• **What you need to do**
The entries follow. Copy every line in which "computer" appears.

(Stored data)
□ □ □ □

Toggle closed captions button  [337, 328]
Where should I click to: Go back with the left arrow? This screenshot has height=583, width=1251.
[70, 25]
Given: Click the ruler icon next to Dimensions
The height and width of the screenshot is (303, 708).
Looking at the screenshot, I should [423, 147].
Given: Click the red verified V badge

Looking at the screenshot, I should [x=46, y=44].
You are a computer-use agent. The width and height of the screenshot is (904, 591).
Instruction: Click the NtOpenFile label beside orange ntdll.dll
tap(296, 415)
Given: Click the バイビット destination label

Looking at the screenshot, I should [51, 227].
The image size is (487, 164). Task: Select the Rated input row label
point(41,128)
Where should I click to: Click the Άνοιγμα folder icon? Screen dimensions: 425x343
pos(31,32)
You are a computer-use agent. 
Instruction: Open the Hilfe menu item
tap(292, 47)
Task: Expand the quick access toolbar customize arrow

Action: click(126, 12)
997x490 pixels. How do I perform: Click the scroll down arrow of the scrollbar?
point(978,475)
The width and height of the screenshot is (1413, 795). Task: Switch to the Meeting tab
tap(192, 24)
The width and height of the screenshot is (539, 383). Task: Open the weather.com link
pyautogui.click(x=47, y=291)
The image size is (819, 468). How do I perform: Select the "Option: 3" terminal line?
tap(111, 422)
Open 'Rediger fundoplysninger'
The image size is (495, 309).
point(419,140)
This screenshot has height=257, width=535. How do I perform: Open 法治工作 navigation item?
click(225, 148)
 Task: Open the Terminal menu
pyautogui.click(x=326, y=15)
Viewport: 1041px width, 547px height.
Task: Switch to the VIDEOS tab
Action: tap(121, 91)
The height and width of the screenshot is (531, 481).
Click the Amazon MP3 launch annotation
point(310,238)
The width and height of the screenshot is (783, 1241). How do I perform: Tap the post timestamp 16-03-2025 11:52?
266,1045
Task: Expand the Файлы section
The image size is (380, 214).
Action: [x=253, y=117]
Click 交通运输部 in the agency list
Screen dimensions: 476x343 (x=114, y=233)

□ □ □ □

• **Exercise answer**
You are a computer-use agent. The width and height of the screenshot is (904, 591).
You are a computer-use agent. 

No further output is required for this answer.